Jeszcze coś słyszałem o wnoszeniu spraw do Strasburga przeciwko opieszałości
naszych sądów. Czy ponad 2 letnie oczekiwanie na rozstrzygnięcie nie jest
zbyt długie?
I jeszcze jedno. Czy takie przedłużanie się sprawy nie skutkuje jakimś
hakiem, o którym nie wiemy? Najwyraźnie pracodawca gra na zwłokę (często
składał wnioski o wydłużanie teminów złożenia dowodów, czy odroczenia
rozprawy. które były rozpatrywane pozytywnie), a sąd najwyraźniej mu w tym
pomaga.
Pozdrawiam i nie życzę dochodzenia swoich praw w sądach...
B.Sz.
-
2. Data: 2004-06-14 18:02:09
Temat: Re: Apelacja nie dotarła do sądu okręgowego
Od: Goomich <g...@u...to.wp.pl>
"Bogusław Szelest" <w...@p...onet.pl> naskrobał/a w
news:cakn4v$nnc$1@news.onet.pl:
> nie ma tam też daty wpływu do sądu
> rejonowego, ale apelacja oraz odpis uzasadnienia wyroku jest w ręku,
> to chyba nie ma powodów, aby wątpić w to, że została wniesiona.
To znaczy wy dostaliście apelację i odpis?
> Pod
> koniec kwietnia dzwoniła też do sądu rejonowego celem zorientowania
> się, czy są jeszcze akta jej sprawy.
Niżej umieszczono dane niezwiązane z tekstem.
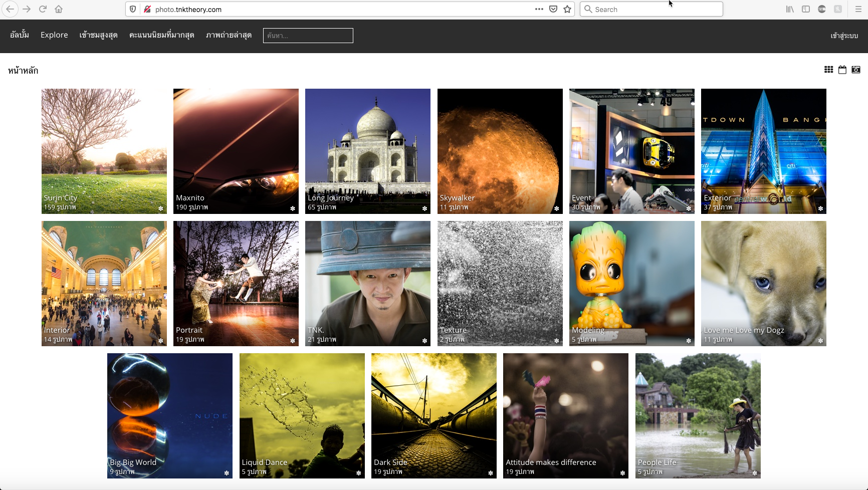
Task: Open the Firefox hamburger menu
Action: (858, 9)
W sekretariacie odpowiedziano,
> że akta zostały już przesłane do sądu okręgowego. Dzisiaj, po prawie
> dwóch miesiącach oczekiwania (na rozprawę (w okręgowym czeka się
> długo) zadzwoniła do sekretariatu okręgowego celem zorientowania się
> w terminie rozprawy.
> Miła pani poinformawał ją uprzejmie, że wprawdzie akta sprawy są,
> ale apelacji ni czorta. A minęło przecież 2 m-ce od wniesienia
> apelacji! Nie ma apelacji, to sprawie nie nadano biegu!
Jak nie ma apelacji, to wyrok już się uprawomocnił.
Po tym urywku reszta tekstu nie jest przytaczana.